Exercise objective: Arrange the lines below as a numbered list, omitting any blank lines.
##############################
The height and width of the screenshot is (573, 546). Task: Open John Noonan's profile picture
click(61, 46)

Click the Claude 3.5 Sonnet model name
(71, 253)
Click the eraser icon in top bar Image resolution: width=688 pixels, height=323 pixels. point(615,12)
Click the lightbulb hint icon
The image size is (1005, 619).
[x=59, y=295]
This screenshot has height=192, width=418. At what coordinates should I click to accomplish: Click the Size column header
##############################
Exercise solution:
1. The height and width of the screenshot is (573, 546). Task: Open John Noonan's profile picture
2. click(61, 46)
3. Click the Claude 3.5 Sonnet model name
4. (71, 253)
5. Click the eraser icon in top bar Image resolution: width=688 pixels, height=323 pixels. point(615,12)
6. Click the lightbulb hint icon
7. The image size is (1005, 619).
8. [x=59, y=295]
9. This screenshot has height=192, width=418. At what coordinates should I click to accomplish: Click the Size column header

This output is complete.